Last year, when Bailey failed to summit, his mindset was different. His thoughts were consumed by one thing: Summit. Summit. Summit.
This year, he focused on the journey.
“It sounds corny,” he said, “but I tried to remind myself to focus on the adventure, to enjoy the journey, and the summit will come.”
He also made a list of affirmations to remind himself to dig in and push ahead. Some were inspired by lessons learned last year.
“You never want to feel like you felt last year. Do this for yourself, a year ago. If you do accomplish it, it makes last year okay – you’ve redeemed yourself.”
Others were informed by his love of mountaineering and adventure. Others, his desire to push himself, to prove that he could do it. One even was to disprove the few who relished in his failure last year.
“I think I’m wired to want to take on certain challenges that other people might shy away from, just to prove to myself that I could do it,” Bailey said.

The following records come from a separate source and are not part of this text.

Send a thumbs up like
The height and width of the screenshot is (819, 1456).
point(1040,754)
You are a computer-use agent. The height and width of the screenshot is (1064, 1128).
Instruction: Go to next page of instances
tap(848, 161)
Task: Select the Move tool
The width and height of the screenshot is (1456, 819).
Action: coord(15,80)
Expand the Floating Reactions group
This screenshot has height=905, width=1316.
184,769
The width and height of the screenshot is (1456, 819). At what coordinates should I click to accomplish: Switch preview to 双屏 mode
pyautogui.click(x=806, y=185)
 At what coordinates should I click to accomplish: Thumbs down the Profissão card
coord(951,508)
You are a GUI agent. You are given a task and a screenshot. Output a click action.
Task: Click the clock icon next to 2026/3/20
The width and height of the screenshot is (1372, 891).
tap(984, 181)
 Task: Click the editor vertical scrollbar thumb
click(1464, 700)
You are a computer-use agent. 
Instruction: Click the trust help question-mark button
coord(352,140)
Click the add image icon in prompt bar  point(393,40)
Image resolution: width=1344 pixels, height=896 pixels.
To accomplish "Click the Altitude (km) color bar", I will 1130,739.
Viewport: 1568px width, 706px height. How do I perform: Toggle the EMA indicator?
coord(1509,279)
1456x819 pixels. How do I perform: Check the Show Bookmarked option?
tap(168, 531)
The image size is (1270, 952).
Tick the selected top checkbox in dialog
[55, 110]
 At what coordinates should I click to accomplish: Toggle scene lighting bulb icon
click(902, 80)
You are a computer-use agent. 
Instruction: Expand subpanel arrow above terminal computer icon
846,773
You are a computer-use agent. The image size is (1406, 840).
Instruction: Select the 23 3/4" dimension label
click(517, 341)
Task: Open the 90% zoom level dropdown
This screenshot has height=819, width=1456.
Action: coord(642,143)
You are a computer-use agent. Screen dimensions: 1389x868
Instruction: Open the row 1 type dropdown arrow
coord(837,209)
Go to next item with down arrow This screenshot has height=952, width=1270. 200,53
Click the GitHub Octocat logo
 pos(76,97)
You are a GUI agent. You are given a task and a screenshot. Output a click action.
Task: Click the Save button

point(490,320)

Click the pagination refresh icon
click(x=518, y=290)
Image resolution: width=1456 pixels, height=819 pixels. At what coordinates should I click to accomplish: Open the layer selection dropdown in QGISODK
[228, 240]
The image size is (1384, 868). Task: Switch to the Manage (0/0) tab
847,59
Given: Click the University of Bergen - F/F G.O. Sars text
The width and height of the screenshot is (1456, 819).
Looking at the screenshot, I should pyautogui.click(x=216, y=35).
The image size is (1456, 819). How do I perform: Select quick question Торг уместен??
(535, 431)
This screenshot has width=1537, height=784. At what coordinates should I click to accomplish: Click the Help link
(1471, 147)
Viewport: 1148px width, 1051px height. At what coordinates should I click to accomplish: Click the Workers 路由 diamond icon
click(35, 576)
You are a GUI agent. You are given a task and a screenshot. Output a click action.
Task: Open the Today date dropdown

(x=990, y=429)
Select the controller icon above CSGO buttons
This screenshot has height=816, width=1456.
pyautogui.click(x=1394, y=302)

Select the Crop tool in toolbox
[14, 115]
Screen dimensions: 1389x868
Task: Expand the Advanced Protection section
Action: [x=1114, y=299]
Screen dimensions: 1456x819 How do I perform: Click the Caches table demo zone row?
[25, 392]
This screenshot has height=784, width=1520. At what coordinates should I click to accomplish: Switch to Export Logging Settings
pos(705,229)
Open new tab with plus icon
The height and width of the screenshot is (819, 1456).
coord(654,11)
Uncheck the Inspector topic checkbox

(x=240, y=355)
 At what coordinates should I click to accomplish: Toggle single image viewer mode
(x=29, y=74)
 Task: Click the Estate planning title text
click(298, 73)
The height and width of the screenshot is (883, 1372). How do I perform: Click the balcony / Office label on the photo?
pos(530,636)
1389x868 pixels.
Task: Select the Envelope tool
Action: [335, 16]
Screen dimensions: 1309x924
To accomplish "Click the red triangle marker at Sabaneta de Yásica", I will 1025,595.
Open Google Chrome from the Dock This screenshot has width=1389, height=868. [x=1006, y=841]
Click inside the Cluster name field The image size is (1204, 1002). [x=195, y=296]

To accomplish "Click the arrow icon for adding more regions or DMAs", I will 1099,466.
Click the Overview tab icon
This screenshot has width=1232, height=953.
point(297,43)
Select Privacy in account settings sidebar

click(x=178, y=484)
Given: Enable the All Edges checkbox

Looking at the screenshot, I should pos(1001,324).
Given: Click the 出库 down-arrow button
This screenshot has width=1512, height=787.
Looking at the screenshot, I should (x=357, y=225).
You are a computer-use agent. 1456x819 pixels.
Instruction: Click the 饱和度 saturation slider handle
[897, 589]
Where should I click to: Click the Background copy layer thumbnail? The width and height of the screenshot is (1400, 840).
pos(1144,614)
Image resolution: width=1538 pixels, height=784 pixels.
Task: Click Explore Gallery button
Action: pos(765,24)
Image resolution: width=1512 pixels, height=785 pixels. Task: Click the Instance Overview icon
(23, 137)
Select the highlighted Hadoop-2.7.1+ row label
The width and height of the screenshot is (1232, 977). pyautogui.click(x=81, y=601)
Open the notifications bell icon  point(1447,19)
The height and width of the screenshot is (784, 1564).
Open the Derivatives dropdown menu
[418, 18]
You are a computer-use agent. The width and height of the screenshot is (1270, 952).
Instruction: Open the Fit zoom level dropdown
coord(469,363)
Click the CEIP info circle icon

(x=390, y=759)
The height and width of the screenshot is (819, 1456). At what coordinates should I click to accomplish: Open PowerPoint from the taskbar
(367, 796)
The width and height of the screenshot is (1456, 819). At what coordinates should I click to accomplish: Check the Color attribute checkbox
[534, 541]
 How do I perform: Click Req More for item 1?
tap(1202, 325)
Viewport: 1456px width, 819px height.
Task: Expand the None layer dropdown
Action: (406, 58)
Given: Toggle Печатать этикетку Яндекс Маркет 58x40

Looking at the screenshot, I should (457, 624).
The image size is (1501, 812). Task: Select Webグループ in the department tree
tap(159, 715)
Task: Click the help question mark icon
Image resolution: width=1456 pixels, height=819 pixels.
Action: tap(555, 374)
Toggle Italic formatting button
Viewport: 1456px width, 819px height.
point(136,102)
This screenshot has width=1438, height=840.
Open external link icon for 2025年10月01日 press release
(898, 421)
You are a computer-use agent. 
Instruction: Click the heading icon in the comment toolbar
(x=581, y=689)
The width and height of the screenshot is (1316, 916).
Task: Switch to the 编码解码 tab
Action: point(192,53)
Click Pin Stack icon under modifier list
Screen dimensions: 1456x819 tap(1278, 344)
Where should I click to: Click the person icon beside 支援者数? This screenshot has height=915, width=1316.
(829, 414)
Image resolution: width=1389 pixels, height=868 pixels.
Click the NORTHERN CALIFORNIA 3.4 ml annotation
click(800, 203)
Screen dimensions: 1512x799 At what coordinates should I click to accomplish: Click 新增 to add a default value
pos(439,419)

The risk was part of the appeal, but that doesn’t mean it didn’t make him nervous.
“The ice fall and the ridge especially kept me up at night going into the trip,” Bailey said. “But I also knew that going through those things and confronting those feelings would change me as a person. I have a greater depth for taking on challenges, and I have a greater capability of seeing things through, even if they’re difficult.”